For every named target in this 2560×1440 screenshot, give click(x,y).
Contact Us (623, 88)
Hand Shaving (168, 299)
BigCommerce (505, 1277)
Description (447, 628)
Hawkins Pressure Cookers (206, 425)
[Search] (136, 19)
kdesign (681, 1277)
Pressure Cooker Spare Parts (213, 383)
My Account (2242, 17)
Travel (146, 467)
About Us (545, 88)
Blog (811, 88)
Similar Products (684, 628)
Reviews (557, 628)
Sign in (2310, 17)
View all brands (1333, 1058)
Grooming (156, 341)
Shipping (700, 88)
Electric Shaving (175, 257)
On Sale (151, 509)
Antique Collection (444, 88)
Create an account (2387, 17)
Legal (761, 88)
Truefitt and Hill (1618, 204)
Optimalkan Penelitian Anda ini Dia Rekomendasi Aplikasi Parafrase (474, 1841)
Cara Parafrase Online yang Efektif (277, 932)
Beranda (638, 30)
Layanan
:::::
For the entries above, transcribe precisely the lines from the one with "Truefitt and Hill (1618, 204)" through the end, including both.

The completed task
Truefitt and Hill (1618, 204)
Optimalkan Penelitian Anda ini Dia Rekomendasi Aplikasi Parafrase (474, 1841)
Cara Parafrase Online yang Efektif (277, 932)
Beranda (638, 30)
Layanan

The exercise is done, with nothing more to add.